Esta convivência, nascida nos anos 1970, impossibilita qualquer tentativa de acabar com esses grupos, como foi feito na Inglaterra ou na Espanha. “Não quero que entrem na prisão por uma porta e saiam pela outra”, pediu D’Onofrio nesta terça-feira. A verdade é que 24 horas depois do que aconteceu, ninguém havia sido detido. E as “portas giratórias” não remetem à prisão, e sim levam os cartolas à política, e vice-versa.

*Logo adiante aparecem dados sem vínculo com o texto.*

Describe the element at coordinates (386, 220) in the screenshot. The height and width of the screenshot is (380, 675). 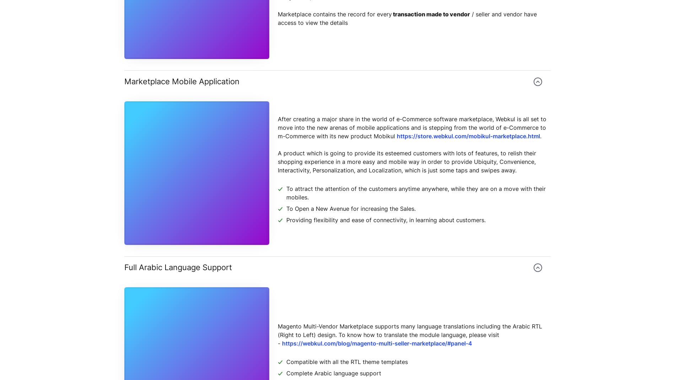
I see `'Providing flexibility and ease of connectivity, in learning about customers.'` at that location.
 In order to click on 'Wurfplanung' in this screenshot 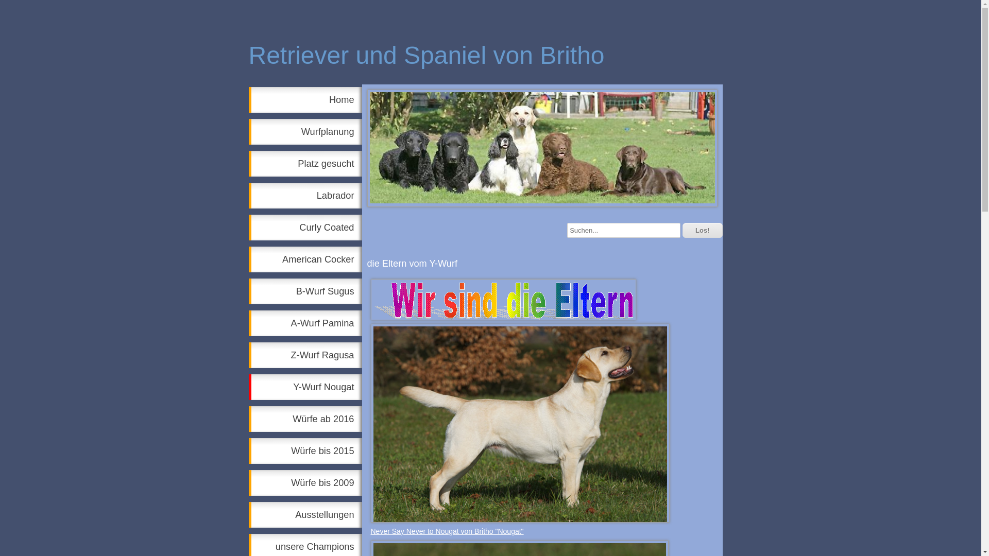, I will do `click(304, 131)`.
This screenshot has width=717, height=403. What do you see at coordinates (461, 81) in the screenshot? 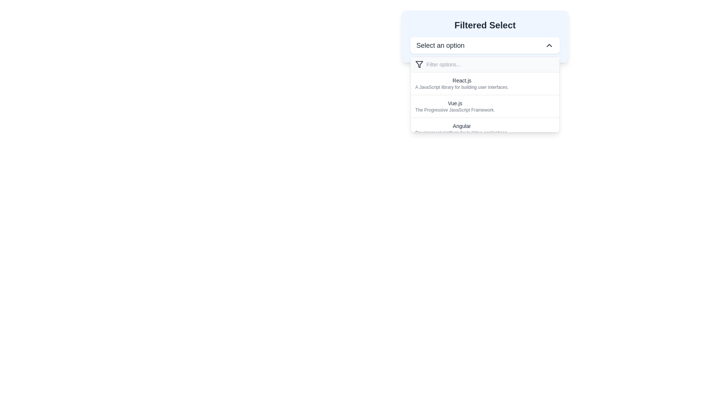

Nos grandes clubes grandes, deter o poder nas torcidas organizadas permite o acesso a vários negócios

Nascidas no calor da paixão, as barras bravas foram paulatinamente se transformando. De um lado, “numa espécie de força-tarefa que exerce violência ilegítima e que tem como mandantes os dirigentes esportivos e os políticos”, segundo Pablo Alabarces, sociólogo e pesquisador do tema. De outro lado, numa verdadeira fábrica de dinheiro ilegal, o que explica por que as disputas internas, cada vez mais sangrentas, tomaram o lugar das velhas lutas entre torcidas de cores diferentes.

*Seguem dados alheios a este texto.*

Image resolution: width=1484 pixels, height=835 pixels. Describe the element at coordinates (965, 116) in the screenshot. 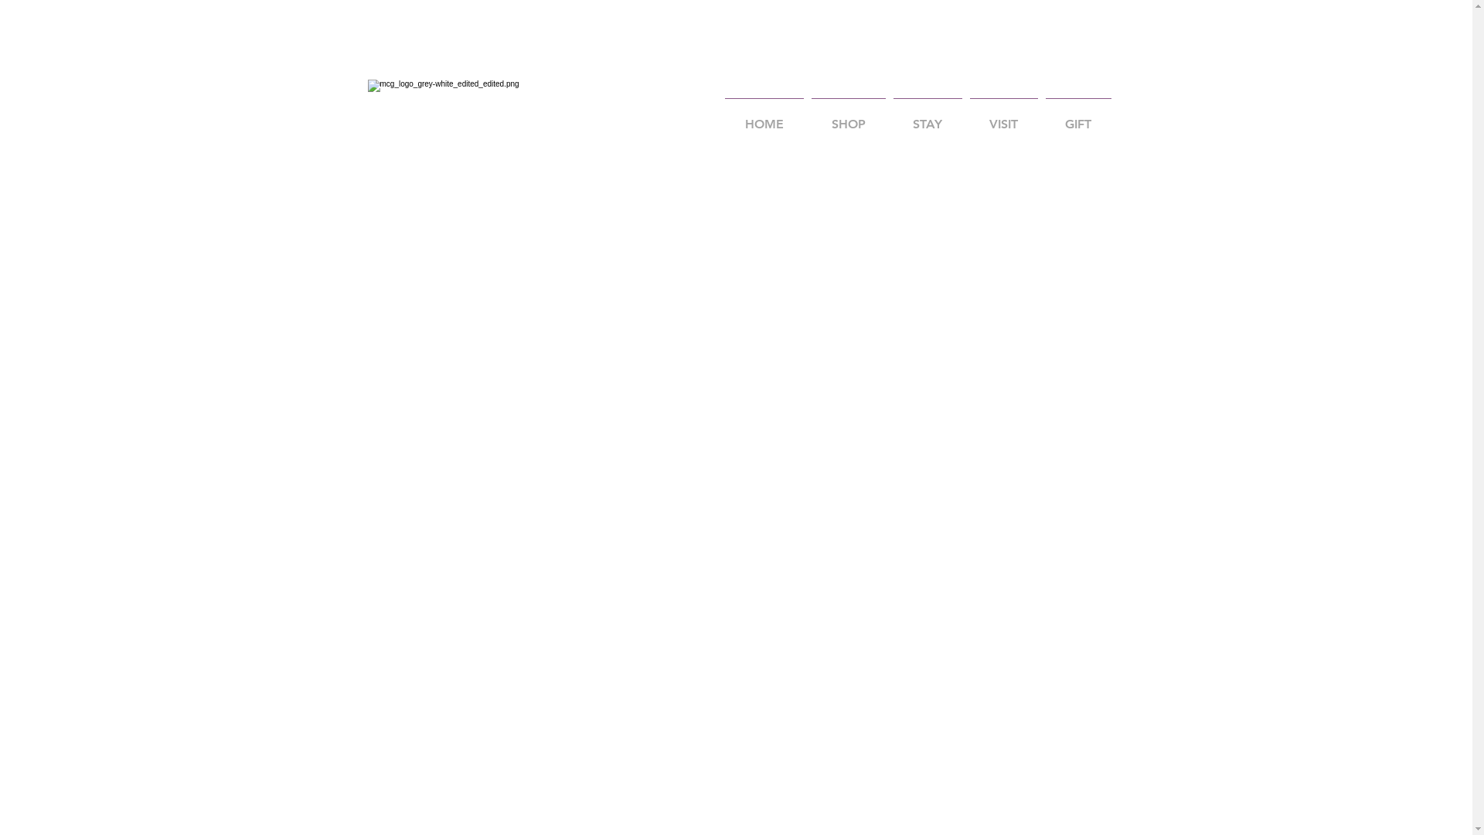

I see `'VISIT'` at that location.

Nos grandes clubes da Argentina, ter o poder nas torcidas organizadas permite o acesso a diversos negócios: revenda de ingressos — fornecidos pelo clube —, controle das áreas de estacionamento nos estádios e nas ruas vizinhas, gerenciamento da venda de comida e bebida, e até a intromissão em decisões sobre jogadores das categorias menores ou da equipe principal, e participação direta nas transferências de atletas. Nas entidades menores, os benefícios costumam chegar por meio da obtenção de vagas em instituições públicas ou empresas privadas. Mas nos dois casos a disputa também se move para o controle de território, seja para exercer domínio político ou praticar atividades ilícitas de todos os tipos, incluindo narcotráfico. A impunidade, sempre, é o ingrediente principal para o crescimento dessas pequenas máfias.

Neste contexto, o recrudescimento de atos violentos nas últimas semanas, com quatro mortos e vários feridos, não é obra do acaso. 2015 é ano de eleições na Argentina, e a disputa por fontes de poder nos campos antecipa uma contenda nas urnas que atualmente não tem claros favoritos, mas que mostra uma coincidência. Mauricio Macri e Sergio Massa, dois dos principais candidatos de oposição ao Governo de Cristina Fernándes de Kirchner, chegaram à política depois de presidir o Boca Juniors e o Tigre, respectivamente. Aníbal Fernández, ex-chefe de Gabinete e atual senador situacionista, é presidente do Quilmes. Hugo Moyano, secretário geral de uma das centrais sindicais do país, preside o Independiente. Máximo Kirchner, filho da atual presidenta do país, participa de uma forma ou outra do que diz respeito ao Racing… E assim vai a lista.